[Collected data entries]
^^^^^^^^
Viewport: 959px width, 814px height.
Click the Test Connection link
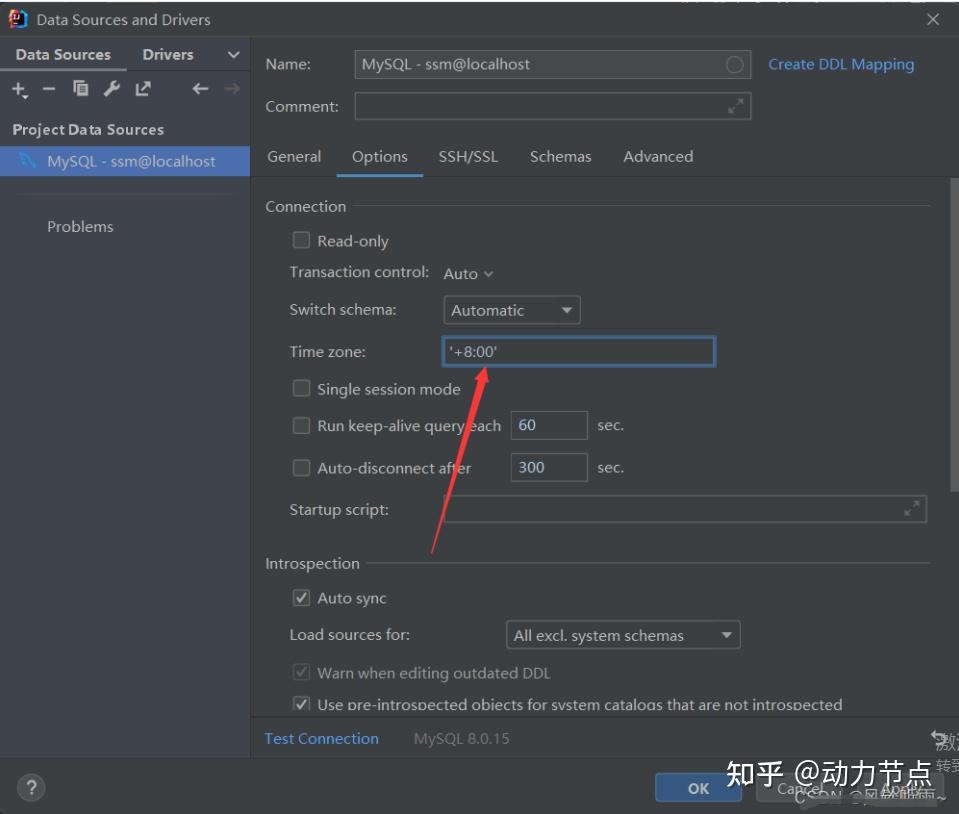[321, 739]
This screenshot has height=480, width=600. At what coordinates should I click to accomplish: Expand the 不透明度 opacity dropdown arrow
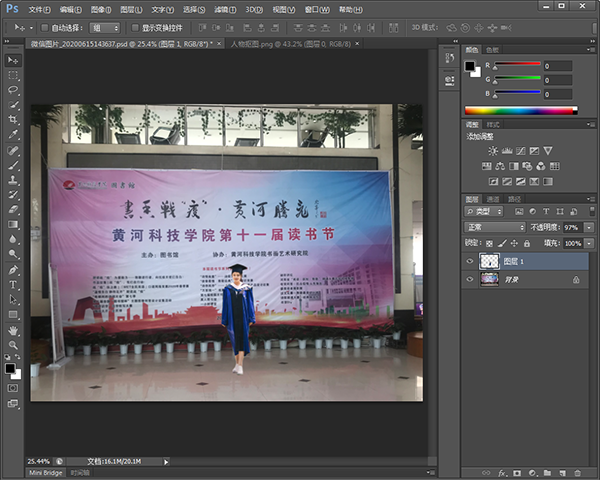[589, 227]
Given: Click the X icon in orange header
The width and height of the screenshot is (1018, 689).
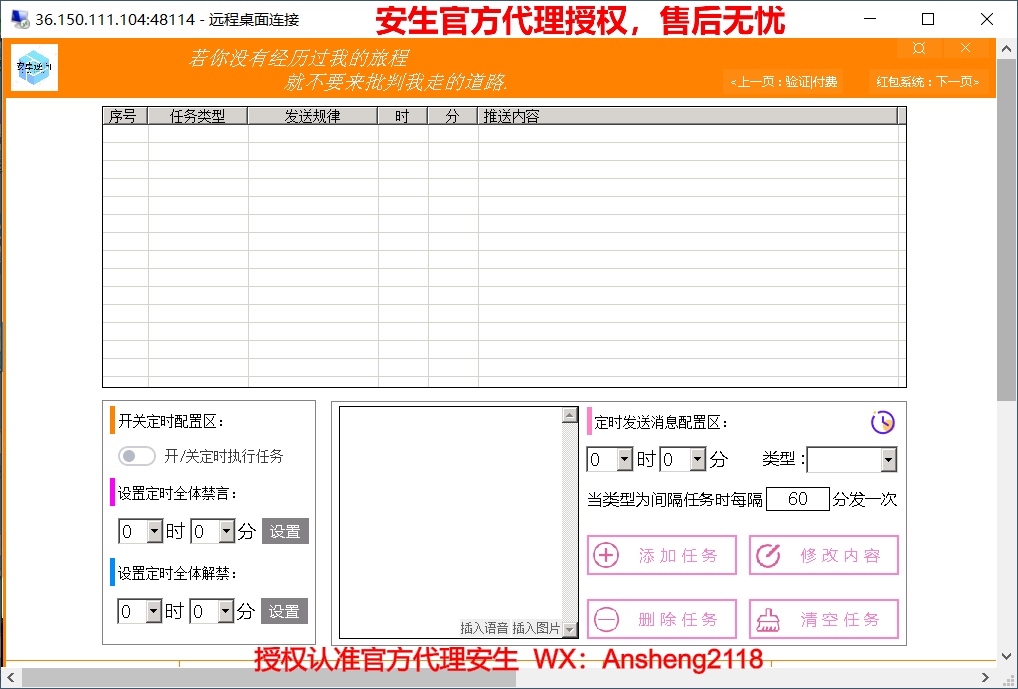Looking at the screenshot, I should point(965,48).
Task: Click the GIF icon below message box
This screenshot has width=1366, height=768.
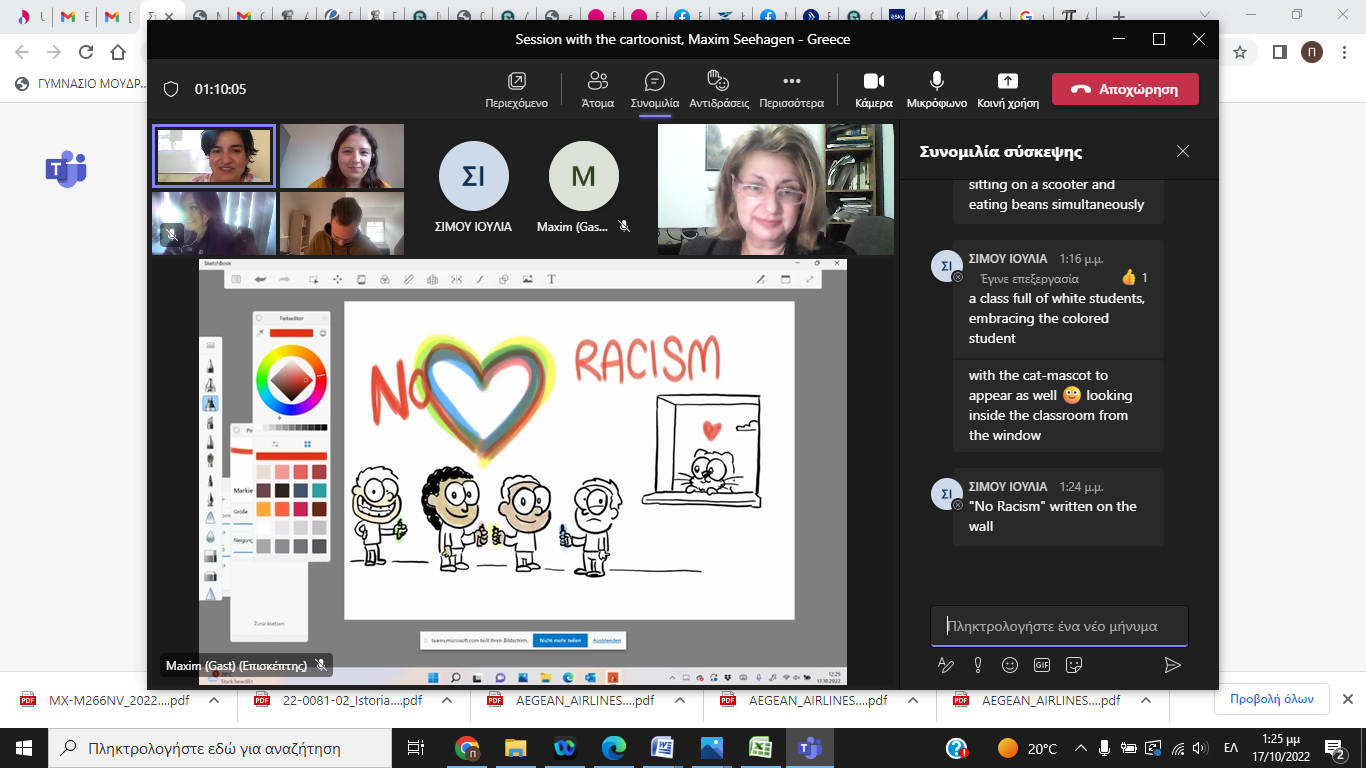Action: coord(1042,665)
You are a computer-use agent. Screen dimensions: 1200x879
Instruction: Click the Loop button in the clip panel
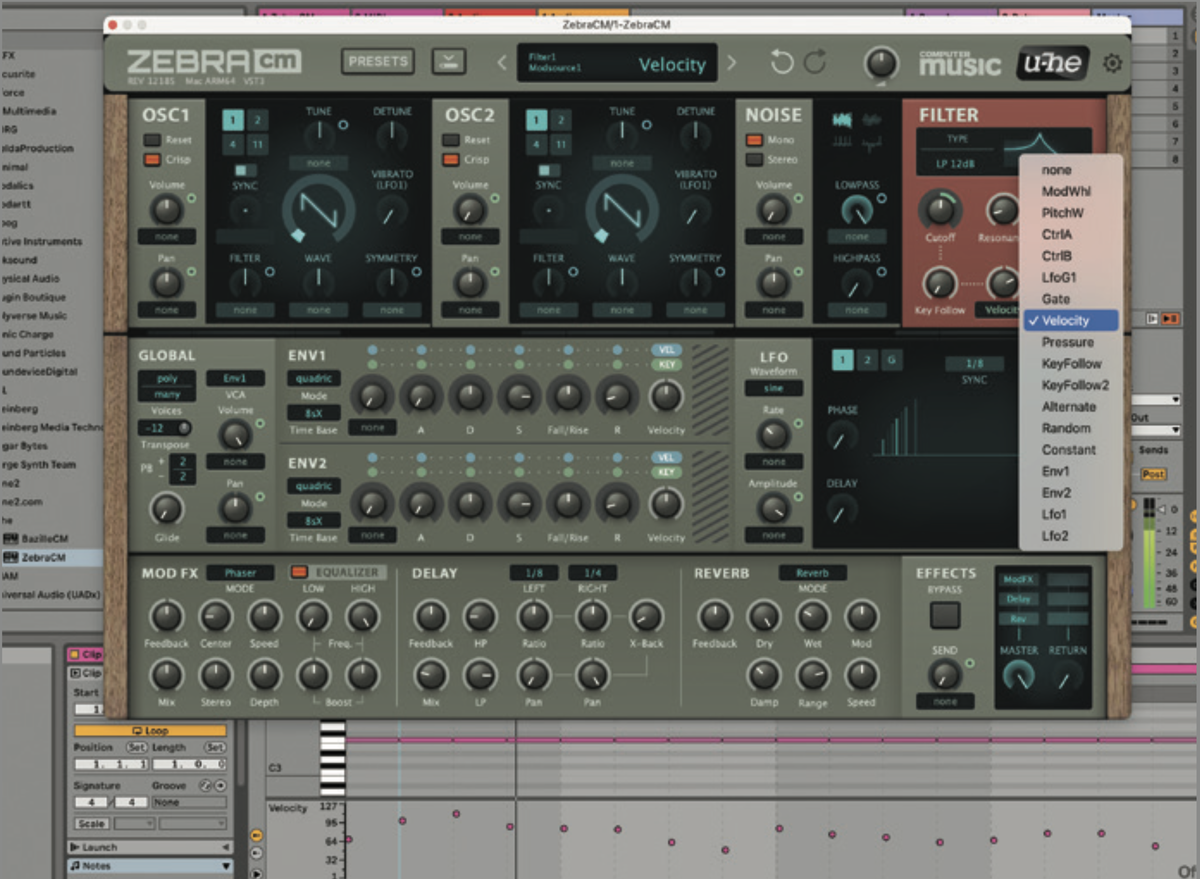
^^^^^^^^
Begin the copy at the line containing "This screenshot has width=1366, height=768." and end it at the last line of the records; transcribe exactly and exclude pictures.

**REPLY:**
This screenshot has width=1366, height=768.
Action: coord(1042,665)
You are a computer-use agent. Screen dimensions: 1200x879
Instruction: Click the Loop button in the clip panel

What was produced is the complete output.